Patients with periodontal disease stability and remission have a higher risk of disease recurrence and need frequent evaluation every 3–4 months (or sooner in the most high-risk cases) to check for disease progression and control factors that may re-initiate active disease.
Gingivitis
Gingival inflammation (gingivitis) is most often caused by dental plaque,2 and is the most common periodontal disease in otherwise healthy children, adolescents, and young adults. For the diagnosis of gingivitis,3 there must be significant BOP present, but no sign of attachment loss or radiographic bone loss that is attributable to the periodontal disease. Ulceration or severe pain is not a feature of gingivitis. Plaque-induced gingivitis resolves with control of plaque, and local and. Gingivitis can be modified by several medical conditions, and other gingival conditions such as pigmentation or enlargement can be present in addition to gingivitis as shown in Table 3.10. Gingivitis can be called localized if less than 30% of sites have BOP, and this may suggest a local contributing factor.
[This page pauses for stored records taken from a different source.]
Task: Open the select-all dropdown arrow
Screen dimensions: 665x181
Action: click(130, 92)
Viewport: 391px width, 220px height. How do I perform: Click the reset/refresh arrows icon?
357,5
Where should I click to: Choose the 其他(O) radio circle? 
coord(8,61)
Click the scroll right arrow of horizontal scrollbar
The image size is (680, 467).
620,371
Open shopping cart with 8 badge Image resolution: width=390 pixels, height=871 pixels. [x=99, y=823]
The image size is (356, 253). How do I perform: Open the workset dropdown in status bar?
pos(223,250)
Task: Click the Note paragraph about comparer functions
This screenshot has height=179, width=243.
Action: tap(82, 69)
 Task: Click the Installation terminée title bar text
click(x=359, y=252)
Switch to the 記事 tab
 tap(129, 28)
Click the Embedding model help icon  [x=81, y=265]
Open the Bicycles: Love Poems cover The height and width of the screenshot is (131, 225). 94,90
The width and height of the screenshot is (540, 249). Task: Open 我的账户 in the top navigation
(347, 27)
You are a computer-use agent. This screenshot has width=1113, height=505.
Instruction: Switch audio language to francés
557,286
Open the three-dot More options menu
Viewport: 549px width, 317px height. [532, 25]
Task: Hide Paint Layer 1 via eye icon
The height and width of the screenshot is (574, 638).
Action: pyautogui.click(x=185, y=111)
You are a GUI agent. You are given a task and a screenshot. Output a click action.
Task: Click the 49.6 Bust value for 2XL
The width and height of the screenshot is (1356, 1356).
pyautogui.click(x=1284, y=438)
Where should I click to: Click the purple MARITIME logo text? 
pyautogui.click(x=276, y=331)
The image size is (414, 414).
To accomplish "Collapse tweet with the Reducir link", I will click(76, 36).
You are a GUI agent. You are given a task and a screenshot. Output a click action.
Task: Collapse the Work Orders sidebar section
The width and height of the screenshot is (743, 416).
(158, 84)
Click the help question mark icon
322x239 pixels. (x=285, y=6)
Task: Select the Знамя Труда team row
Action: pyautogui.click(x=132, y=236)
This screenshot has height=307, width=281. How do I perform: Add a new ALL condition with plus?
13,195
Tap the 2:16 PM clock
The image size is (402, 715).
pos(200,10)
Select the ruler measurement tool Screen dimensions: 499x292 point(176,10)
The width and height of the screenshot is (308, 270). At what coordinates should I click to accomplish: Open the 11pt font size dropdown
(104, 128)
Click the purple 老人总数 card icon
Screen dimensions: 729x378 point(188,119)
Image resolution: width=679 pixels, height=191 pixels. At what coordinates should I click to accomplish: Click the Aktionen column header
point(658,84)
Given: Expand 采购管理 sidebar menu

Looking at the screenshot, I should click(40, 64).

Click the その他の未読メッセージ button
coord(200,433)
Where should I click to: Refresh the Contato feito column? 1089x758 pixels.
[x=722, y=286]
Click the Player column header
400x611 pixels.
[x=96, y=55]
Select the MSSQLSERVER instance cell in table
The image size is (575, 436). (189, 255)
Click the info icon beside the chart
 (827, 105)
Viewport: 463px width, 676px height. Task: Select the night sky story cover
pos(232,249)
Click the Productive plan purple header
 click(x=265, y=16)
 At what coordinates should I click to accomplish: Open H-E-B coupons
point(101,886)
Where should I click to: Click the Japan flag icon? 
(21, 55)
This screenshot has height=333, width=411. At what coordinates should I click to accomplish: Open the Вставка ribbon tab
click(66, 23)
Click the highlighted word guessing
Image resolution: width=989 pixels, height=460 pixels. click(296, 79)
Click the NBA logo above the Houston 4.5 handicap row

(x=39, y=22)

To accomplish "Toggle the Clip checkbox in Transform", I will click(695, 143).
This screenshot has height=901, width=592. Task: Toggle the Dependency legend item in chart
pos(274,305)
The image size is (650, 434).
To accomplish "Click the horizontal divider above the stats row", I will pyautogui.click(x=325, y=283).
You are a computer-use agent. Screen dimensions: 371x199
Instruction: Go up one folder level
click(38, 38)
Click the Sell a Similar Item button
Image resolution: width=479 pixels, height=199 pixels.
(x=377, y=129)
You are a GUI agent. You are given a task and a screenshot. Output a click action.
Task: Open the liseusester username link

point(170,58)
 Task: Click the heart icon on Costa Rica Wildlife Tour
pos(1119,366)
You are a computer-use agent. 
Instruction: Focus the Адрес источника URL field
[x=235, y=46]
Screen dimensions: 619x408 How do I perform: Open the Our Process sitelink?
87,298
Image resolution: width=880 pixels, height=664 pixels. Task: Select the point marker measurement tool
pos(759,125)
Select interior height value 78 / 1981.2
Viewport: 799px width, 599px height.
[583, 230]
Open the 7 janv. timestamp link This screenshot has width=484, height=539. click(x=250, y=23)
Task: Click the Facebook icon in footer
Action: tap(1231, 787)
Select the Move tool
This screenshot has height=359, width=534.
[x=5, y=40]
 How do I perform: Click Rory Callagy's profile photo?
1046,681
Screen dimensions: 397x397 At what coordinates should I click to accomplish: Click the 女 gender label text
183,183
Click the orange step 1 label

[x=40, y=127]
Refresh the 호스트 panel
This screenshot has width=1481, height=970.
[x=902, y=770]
Attachment/bone loss can be present if caused by trauma (i.e., aggressive tooth brushing, tooth abfraction, and smokeless tobacco), orthodontic treatment, or malposition of teeth. In these conditions, bone and attachment loss is usually seen on the facial side of teeth in areas of gingival recession. Loss of teeth can also cause bone loss, gingival recession, and attachment loss on adjacent remaining teeth.